▶ TO BE DONE
Retype all of the material below exactly as it appears, line for line, without altering anything.

Start

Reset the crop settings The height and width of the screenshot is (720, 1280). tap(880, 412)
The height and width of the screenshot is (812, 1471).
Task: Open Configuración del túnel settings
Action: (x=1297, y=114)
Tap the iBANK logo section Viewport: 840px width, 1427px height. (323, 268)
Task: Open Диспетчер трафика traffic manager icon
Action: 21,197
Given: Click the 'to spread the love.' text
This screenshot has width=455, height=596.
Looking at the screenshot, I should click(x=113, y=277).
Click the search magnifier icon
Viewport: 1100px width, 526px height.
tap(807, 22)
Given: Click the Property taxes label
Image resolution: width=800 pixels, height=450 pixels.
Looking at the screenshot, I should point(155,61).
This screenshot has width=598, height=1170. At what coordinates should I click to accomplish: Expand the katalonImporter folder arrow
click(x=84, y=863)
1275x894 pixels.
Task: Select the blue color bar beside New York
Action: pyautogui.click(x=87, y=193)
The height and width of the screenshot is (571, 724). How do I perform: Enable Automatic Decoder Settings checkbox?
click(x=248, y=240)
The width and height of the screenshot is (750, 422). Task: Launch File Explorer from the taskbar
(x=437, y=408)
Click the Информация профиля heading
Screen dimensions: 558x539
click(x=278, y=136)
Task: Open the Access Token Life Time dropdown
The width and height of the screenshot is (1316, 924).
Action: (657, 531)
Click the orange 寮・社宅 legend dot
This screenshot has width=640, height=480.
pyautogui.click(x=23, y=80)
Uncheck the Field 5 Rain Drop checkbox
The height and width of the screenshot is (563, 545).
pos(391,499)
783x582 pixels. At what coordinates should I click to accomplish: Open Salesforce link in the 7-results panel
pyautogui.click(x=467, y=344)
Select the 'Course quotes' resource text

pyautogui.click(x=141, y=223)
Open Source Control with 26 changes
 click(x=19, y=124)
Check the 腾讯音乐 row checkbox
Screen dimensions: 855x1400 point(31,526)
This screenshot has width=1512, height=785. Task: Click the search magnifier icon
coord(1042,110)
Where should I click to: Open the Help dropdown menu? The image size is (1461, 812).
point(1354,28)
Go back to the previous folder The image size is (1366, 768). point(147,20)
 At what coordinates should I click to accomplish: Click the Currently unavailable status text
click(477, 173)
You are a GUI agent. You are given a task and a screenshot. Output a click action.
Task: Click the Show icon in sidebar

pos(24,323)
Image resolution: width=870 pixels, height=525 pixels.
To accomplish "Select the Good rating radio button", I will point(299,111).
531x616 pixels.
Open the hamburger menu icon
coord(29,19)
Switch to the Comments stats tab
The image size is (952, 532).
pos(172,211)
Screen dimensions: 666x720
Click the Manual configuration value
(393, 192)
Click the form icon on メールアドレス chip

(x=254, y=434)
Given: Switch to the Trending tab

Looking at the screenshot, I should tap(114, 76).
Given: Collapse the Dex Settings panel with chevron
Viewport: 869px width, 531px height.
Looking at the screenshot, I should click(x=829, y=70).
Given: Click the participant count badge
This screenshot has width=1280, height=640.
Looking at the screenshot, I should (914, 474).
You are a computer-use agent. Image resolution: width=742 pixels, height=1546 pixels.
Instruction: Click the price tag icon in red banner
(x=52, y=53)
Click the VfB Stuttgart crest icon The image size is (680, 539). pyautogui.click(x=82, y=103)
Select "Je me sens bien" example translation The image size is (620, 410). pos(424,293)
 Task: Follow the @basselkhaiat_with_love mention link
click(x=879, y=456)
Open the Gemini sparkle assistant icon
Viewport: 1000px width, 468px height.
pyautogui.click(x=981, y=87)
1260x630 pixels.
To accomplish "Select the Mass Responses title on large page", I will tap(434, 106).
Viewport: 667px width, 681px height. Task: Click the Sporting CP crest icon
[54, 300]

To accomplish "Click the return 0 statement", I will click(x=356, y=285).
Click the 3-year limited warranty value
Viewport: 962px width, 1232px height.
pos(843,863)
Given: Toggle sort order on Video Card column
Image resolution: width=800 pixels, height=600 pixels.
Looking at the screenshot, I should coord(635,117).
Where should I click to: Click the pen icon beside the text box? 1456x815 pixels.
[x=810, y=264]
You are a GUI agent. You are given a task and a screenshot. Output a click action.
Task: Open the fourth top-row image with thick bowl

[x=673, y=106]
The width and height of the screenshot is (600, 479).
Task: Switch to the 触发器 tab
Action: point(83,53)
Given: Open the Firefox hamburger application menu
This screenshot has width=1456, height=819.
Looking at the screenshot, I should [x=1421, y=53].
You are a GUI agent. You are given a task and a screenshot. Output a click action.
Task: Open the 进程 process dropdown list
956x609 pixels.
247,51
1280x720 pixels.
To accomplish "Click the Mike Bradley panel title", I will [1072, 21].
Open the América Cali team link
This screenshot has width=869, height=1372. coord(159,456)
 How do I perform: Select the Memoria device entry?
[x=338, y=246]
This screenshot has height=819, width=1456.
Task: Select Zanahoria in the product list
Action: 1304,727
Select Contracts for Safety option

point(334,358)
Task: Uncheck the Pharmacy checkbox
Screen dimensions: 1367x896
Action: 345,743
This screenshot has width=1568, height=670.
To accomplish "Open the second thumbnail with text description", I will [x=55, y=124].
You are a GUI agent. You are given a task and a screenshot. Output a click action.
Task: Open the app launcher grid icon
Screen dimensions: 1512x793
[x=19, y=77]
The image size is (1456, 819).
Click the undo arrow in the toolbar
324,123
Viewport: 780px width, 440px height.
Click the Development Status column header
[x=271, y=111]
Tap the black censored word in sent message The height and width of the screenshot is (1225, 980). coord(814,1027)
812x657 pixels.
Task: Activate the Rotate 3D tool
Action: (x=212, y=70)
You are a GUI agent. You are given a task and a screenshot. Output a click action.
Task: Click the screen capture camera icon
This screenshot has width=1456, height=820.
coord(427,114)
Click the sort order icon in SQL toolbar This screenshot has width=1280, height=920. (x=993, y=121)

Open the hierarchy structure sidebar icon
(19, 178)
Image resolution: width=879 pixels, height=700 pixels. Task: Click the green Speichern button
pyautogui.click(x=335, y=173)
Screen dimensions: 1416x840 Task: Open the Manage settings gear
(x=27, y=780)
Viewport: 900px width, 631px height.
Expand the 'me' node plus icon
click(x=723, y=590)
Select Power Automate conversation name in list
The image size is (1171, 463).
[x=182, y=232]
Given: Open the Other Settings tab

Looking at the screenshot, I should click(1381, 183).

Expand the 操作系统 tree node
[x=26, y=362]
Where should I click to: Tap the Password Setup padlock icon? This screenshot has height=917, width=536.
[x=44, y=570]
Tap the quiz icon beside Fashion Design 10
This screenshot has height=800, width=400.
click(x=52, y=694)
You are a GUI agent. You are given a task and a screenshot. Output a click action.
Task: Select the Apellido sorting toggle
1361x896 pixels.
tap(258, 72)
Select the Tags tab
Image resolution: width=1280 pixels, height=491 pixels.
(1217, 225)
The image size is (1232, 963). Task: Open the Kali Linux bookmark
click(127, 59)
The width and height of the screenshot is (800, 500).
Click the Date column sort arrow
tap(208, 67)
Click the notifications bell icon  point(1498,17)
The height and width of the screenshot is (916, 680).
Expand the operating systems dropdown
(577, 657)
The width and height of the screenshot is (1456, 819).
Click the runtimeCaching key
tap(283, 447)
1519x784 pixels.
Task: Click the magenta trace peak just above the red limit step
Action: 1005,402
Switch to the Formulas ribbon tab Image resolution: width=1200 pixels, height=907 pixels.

End

▶ ANSWER IN FULL
Reset the crop settings The height and width of the screenshot is (720, 1280). tap(880, 412)
The height and width of the screenshot is (812, 1471).
Task: Open Configuración del túnel settings
Action: (x=1297, y=114)
Tap the iBANK logo section Viewport: 840px width, 1427px height. (323, 268)
Task: Open Диспетчер трафика traffic manager icon
Action: 21,197
Given: Click the 'to spread the love.' text
This screenshot has width=455, height=596.
Looking at the screenshot, I should click(x=113, y=277).
Click the search magnifier icon
Viewport: 1100px width, 526px height.
tap(807, 22)
Given: Click the Property taxes label
Image resolution: width=800 pixels, height=450 pixels.
Looking at the screenshot, I should point(155,61).
This screenshot has width=598, height=1170. At what coordinates should I click to accomplish: Expand the katalonImporter folder arrow
click(x=84, y=863)
1275x894 pixels.
Task: Select the blue color bar beside New York
Action: pyautogui.click(x=87, y=193)
The height and width of the screenshot is (571, 724). How do I perform: Enable Automatic Decoder Settings checkbox?
click(x=248, y=240)
The width and height of the screenshot is (750, 422). Task: Launch File Explorer from the taskbar
(x=437, y=408)
Click the Информация профиля heading
Screen dimensions: 558x539
click(x=278, y=136)
Task: Open the Access Token Life Time dropdown
The width and height of the screenshot is (1316, 924).
Action: (657, 531)
Click the orange 寮・社宅 legend dot
This screenshot has width=640, height=480.
pyautogui.click(x=23, y=80)
Uncheck the Field 5 Rain Drop checkbox
The height and width of the screenshot is (563, 545).
pos(391,499)
783x582 pixels. At what coordinates should I click to accomplish: Open Salesforce link in the 7-results panel
pyautogui.click(x=467, y=344)
Select the 'Course quotes' resource text

pyautogui.click(x=141, y=223)
Open Source Control with 26 changes
 click(x=19, y=124)
Check the 腾讯音乐 row checkbox
Screen dimensions: 855x1400 point(31,526)
This screenshot has width=1512, height=785. Task: Click the search magnifier icon
coord(1042,110)
Where should I click to: Open the Help dropdown menu? The image size is (1461, 812).
point(1354,28)
Go back to the previous folder The image size is (1366, 768). point(147,20)
 At what coordinates should I click to accomplish: Click the Currently unavailable status text
click(477, 173)
You are a GUI agent. You are given a task and a screenshot. Output a click action.
Task: Click the Show icon in sidebar

pos(24,323)
Image resolution: width=870 pixels, height=525 pixels.
To accomplish "Select the Good rating radio button", I will point(299,111).
531x616 pixels.
Open the hamburger menu icon
coord(29,19)
Switch to the Comments stats tab
The image size is (952, 532).
pos(172,211)
Screen dimensions: 666x720
Click the Manual configuration value
(393, 192)
Click the form icon on メールアドレス chip

(x=254, y=434)
Given: Switch to the Trending tab

Looking at the screenshot, I should tap(114, 76).
Given: Collapse the Dex Settings panel with chevron
Viewport: 869px width, 531px height.
Looking at the screenshot, I should click(x=829, y=70).
Given: Click the participant count badge
This screenshot has width=1280, height=640.
Looking at the screenshot, I should (914, 474).
You are a computer-use agent. Image resolution: width=742 pixels, height=1546 pixels.
Instruction: Click the price tag icon in red banner
(x=52, y=53)
Click the VfB Stuttgart crest icon The image size is (680, 539). pyautogui.click(x=82, y=103)
Select "Je me sens bien" example translation The image size is (620, 410). pos(424,293)
 Task: Follow the @basselkhaiat_with_love mention link
click(x=879, y=456)
Open the Gemini sparkle assistant icon
Viewport: 1000px width, 468px height.
pyautogui.click(x=981, y=87)
1260x630 pixels.
To accomplish "Select the Mass Responses title on large page", I will tap(434, 106).
Viewport: 667px width, 681px height. Task: Click the Sporting CP crest icon
[54, 300]

To accomplish "Click the return 0 statement", I will click(x=356, y=285).
Click the 3-year limited warranty value
Viewport: 962px width, 1232px height.
pos(843,863)
Given: Toggle sort order on Video Card column
Image resolution: width=800 pixels, height=600 pixels.
Looking at the screenshot, I should coord(635,117).
Where should I click to: Click the pen icon beside the text box? 1456x815 pixels.
[x=810, y=264]
You are a GUI agent. You are given a task and a screenshot. Output a click action.
Task: Open the fourth top-row image with thick bowl

[x=673, y=106]
The width and height of the screenshot is (600, 479).
Task: Switch to the 触发器 tab
Action: point(83,53)
Given: Open the Firefox hamburger application menu
This screenshot has width=1456, height=819.
Looking at the screenshot, I should [x=1421, y=53].
You are a GUI agent. You are given a task and a screenshot. Output a click action.
Task: Open the 进程 process dropdown list
956x609 pixels.
247,51
1280x720 pixels.
To accomplish "Click the Mike Bradley panel title", I will [1072, 21].
Open the América Cali team link
This screenshot has width=869, height=1372. coord(159,456)
 How do I perform: Select the Memoria device entry?
[x=338, y=246]
This screenshot has height=819, width=1456.
Task: Select Zanahoria in the product list
Action: 1304,727
Select Contracts for Safety option

point(334,358)
Task: Uncheck the Pharmacy checkbox
Screen dimensions: 1367x896
Action: 345,743
This screenshot has width=1568, height=670.
To accomplish "Open the second thumbnail with text description", I will [x=55, y=124].
You are a GUI agent. You are given a task and a screenshot. Output a click action.
Task: Open the app launcher grid icon
Screen dimensions: 1512x793
[x=19, y=77]
The image size is (1456, 819).
Click the undo arrow in the toolbar
324,123
Viewport: 780px width, 440px height.
Click the Development Status column header
[x=271, y=111]
Tap the black censored word in sent message The height and width of the screenshot is (1225, 980). coord(814,1027)
812x657 pixels.
Task: Activate the Rotate 3D tool
Action: (x=212, y=70)
You are a GUI agent. You are given a task and a screenshot. Output a click action.
Task: Click the screen capture camera icon
This screenshot has width=1456, height=820.
coord(427,114)
Click the sort order icon in SQL toolbar This screenshot has width=1280, height=920. (x=993, y=121)

Open the hierarchy structure sidebar icon
(19, 178)
Image resolution: width=879 pixels, height=700 pixels. Task: Click the green Speichern button
pyautogui.click(x=335, y=173)
Screen dimensions: 1416x840 Task: Open the Manage settings gear
(x=27, y=780)
Viewport: 900px width, 631px height.
Expand the 'me' node plus icon
click(x=723, y=590)
Select Power Automate conversation name in list
The image size is (1171, 463).
[x=182, y=232]
Given: Open the Other Settings tab

Looking at the screenshot, I should click(1381, 183).

Expand the 操作系统 tree node
[x=26, y=362]
Where should I click to: Tap the Password Setup padlock icon? This screenshot has height=917, width=536.
[x=44, y=570]
Tap the quiz icon beside Fashion Design 10
This screenshot has height=800, width=400.
click(x=52, y=694)
You are a GUI agent. You are given a task and a screenshot. Output a click action.
Task: Select the Apellido sorting toggle
1361x896 pixels.
tap(258, 72)
Select the Tags tab
Image resolution: width=1280 pixels, height=491 pixels.
(1217, 225)
The image size is (1232, 963). Task: Open the Kali Linux bookmark
click(127, 59)
The width and height of the screenshot is (800, 500).
Click the Date column sort arrow
tap(208, 67)
Click the notifications bell icon  point(1498,17)
The height and width of the screenshot is (916, 680).
Expand the operating systems dropdown
(577, 657)
The width and height of the screenshot is (1456, 819).
Click the runtimeCaching key
tap(283, 447)
1519x784 pixels.
Task: Click the magenta trace peak just above the red limit step
Action: 1005,402
Switch to the Formulas ribbon tab Image resolution: width=1200 pixels, height=907 pixels.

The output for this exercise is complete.